Zur Verwirklichung des Tatbestandes des (vollendeten) Betruges nach § 146 StGB muß der Täter einen anderen durch Täuschung über Tatsachen zu einer sich selbst oder einen Dritten schädigenden Vermögensverfügung verleiten; dazu ist ein tätergewollt unmittelbarer Einfluß des täuschungsbedingten Irrtums, sei es auch nur als einer von mehreren Faktoren, auf den für die selbstschädigende Verfügung des Getäuschten maßgebenden Motivationsprozeß vorauszusetzen. Bloß vorbereitende Täuschungshandlungen, die das Gelingen einer späteren derartigen Irreführung ermöglichen oder erleichtern sollen, ohne selbst für den für jene Täuschung auszulösenden Willensentschluß des Getäuschten zumindest mitbestimmend zu sein, entsprechen, weil nach dem Vorgesagten die vom Täter gewollte Bereicherung sich unmittelbar aus der Handlung, Duldung oder Unterlassung ergeben muß, durch welche der Getäuschte sich oder einen Dritten schädigt ("Stoffgleichheit" von Schaden und Bereicherung), diesem Erfordernis nicht und kommen daher weder als tatbestandsmäßige Ausführungshandlungen im Sinne des § 146 StGB, noch als ausführungsnahe Handlungen nach § 15 Abs 2 StGB dazu in Betracht; wäre doch - erfolgsbezogen (nicht unbedingt auch erfolgsnah) - die wenn auch nur potentielle Gefahr einer betrugsspezifischen Rechtsgutbeeinträchtigung konkret erst mit einer auf die Sachherausgabe selbst gerichteten weiteren Irreführungshandlung, welcher, dem Tatplan entsprechend, hier entscheidendes Gewicht zukäme, eingetreten (Kienapfel BT II2 RN 97, 106, 249 f; Leukauf-Steininger Komm3 § 146 StGB RN 59; Bertel-Schwaighofer, Österreichisches Strafrecht BT I Rz 34 je zu § 146 StGB).

Vorliegend hat das Schöffengericht zwar festgestellt, auf welche Weise der Angeklagte Walter A***** über seine (Rück-)Zahlungswilligkeit und -fähigkeit täuschte, es aber unterlassen, weitere Feststellungen zu treffen, durch welche (zusätzliche) Irreführungshandlung der Angeklagte die Verfügungsmacht über die Kreditsumme erlangte.
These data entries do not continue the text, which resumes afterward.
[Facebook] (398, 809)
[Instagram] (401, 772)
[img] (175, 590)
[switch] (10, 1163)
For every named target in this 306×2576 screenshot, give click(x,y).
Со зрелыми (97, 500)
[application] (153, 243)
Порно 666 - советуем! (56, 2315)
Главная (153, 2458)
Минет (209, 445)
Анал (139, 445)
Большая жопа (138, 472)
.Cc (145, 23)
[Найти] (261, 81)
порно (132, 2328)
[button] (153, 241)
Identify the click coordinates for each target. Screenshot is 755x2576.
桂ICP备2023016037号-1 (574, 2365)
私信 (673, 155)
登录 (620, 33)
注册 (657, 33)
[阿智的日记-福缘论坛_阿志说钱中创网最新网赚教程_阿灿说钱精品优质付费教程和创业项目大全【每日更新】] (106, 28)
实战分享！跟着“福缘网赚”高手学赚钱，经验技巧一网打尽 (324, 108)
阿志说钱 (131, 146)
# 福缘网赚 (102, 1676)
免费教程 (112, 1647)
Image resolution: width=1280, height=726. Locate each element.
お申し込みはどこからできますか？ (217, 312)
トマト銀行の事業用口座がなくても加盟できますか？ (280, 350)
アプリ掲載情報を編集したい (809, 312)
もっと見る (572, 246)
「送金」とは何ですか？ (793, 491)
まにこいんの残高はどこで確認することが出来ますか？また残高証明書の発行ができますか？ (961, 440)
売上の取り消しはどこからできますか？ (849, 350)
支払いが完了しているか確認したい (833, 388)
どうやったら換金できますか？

Da der aufgezeigte Feststellungsmangel vom Obersten Gerichtshof nicht saniert werden kann, die Durchführung einer neuen Hauptverhandlung sohin unumgänglich ist, war bereits bei einer nichtöffentlichen Beratung mit einer Kassierung des (im Strafausspruch nicht bekämpften) Urteiles und mit dem Auftrag zur Verfahrenserneuerung vorzugehen (§ 285 e StPO).